Instructions for the task
Going line by line through the listing, how many lines hold "will"? State nothing but the number.

Materials provided
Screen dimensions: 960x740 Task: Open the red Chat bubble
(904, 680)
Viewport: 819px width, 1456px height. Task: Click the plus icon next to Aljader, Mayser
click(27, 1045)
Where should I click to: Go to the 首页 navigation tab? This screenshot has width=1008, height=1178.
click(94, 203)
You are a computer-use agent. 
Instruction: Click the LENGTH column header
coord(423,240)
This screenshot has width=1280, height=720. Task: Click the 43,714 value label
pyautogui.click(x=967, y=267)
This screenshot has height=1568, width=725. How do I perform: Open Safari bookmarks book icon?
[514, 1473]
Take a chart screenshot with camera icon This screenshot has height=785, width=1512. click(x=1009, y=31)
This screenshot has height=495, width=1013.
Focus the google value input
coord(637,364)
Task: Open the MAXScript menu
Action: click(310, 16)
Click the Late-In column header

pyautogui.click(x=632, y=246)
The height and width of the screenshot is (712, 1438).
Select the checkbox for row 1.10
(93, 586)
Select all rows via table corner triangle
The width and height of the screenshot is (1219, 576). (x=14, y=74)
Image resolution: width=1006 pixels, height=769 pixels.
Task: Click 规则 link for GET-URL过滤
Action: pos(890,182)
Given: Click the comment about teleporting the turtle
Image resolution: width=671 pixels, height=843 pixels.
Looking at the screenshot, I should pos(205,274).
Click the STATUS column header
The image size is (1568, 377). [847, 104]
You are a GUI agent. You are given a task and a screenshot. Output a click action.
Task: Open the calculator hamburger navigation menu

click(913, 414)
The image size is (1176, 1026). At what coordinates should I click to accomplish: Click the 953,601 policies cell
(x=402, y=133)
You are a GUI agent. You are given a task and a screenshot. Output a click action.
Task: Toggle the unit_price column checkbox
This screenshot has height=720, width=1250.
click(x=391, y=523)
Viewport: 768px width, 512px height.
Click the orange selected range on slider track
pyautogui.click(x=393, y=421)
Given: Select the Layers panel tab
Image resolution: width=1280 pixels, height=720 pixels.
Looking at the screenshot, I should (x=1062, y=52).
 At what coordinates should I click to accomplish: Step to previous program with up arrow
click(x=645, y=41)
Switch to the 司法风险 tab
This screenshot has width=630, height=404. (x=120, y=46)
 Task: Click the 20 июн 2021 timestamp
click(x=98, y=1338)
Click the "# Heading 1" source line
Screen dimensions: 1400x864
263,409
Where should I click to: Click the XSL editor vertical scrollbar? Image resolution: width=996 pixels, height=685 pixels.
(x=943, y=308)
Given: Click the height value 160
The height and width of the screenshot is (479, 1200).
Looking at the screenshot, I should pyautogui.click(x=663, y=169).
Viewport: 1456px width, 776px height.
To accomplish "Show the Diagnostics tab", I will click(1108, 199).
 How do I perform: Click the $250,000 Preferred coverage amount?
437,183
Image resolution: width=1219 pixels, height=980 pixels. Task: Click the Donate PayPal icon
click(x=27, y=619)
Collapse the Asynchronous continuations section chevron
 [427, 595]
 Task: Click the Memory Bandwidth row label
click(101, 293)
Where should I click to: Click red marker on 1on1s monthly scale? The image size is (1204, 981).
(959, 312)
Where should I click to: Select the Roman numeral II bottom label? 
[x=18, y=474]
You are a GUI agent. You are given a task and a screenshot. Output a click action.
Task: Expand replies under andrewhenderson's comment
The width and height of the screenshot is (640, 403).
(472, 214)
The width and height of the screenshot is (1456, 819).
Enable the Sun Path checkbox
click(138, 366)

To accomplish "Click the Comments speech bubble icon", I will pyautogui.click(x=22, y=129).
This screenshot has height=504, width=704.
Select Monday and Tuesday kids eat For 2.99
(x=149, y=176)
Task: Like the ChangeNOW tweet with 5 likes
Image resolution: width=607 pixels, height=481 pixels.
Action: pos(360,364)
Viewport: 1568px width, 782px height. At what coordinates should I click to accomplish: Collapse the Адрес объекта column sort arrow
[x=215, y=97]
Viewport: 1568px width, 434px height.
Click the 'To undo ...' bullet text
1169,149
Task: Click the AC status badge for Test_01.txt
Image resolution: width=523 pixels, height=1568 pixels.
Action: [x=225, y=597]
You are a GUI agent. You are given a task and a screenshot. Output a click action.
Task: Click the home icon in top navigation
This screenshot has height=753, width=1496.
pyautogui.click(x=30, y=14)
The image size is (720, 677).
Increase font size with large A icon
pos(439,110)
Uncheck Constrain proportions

Result for this task
2